Diffusion of Quantum Vortices
Em Rickinson, Nick G. Parker, Andrew W. Baggaley, Carlo F. Barenghi

TL;DR
This paper investigates how quantum vortices spread in a superfluid, revealing a diffusion-like process driven by vortex dipole evaporation and cluster expansion, supported by numerical simulations of the Gross-Pitaevskii equation.
Contribution
It demonstrates a novel diffusion mechanism for quantum vortex clusters, unaffected by sound waves, annihilations, or boundaries, with potential for laboratory realization.
Findings
Vortex clusters spread out via a diffusion process.
Vortex dipoles rapidly evaporate from the cluster.
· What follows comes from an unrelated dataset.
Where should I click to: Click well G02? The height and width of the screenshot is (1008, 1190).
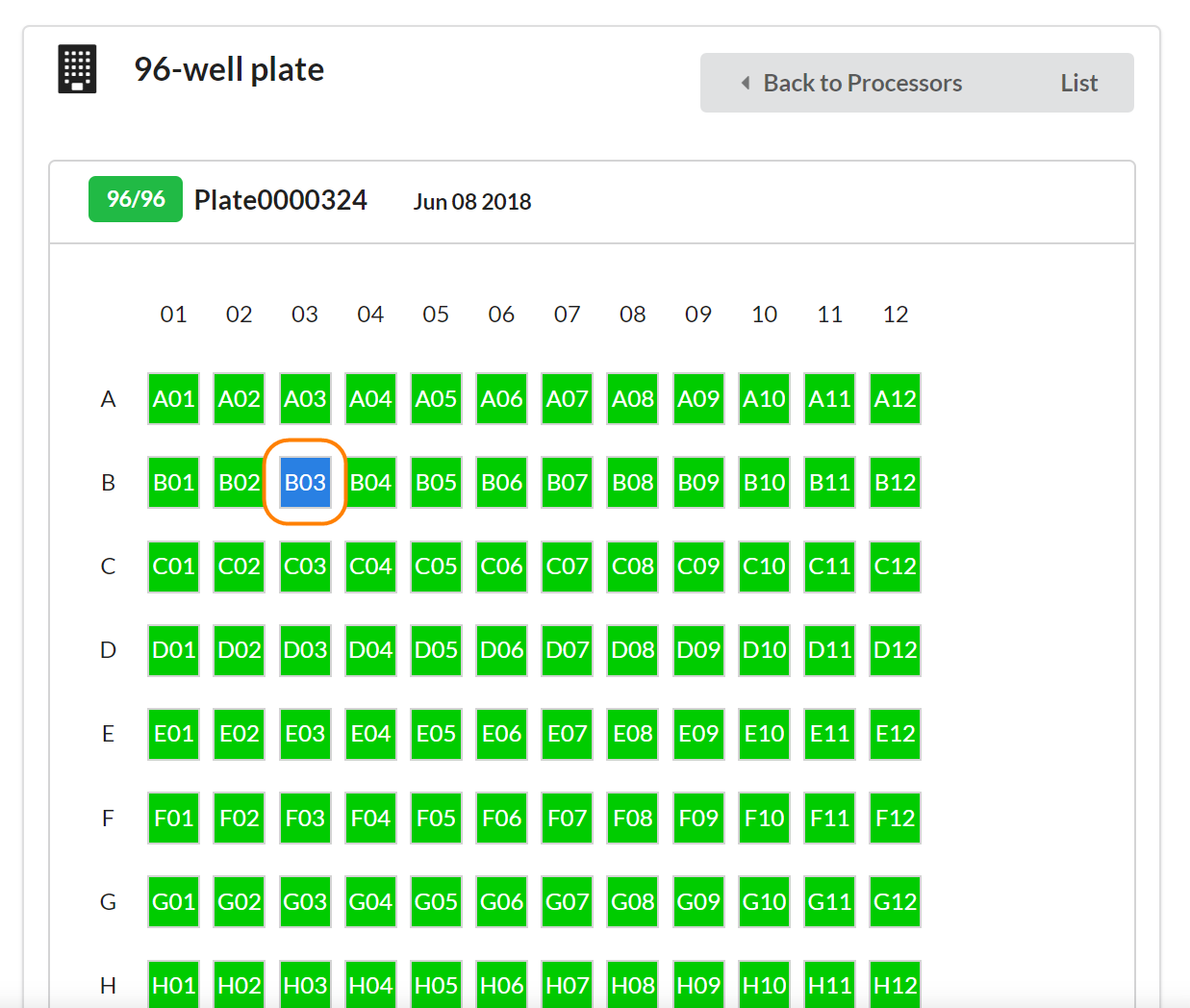[239, 902]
The phenomenon persists despite sound waves and boundary effects.
Abstract
We determine the evolution of a cluster of quantum vortices initially placed at the centre of a larger vortex-free region. We find that the cluster spreads out spatially. This spreading motion consists of two effects: the rapid evaporation of vortex dipoles from the cluster and the slow expansion of the cluster itself. The latter is akin to a diffusion process controlled by the quantum of circulation. Numerical simulations of the Gross-Pitaevskii equation show that this phenomenon is qualitatively unaffected by the presence of sound waves, vortex annihilations, and boundaries, and it should be possible to create it in the laboratory.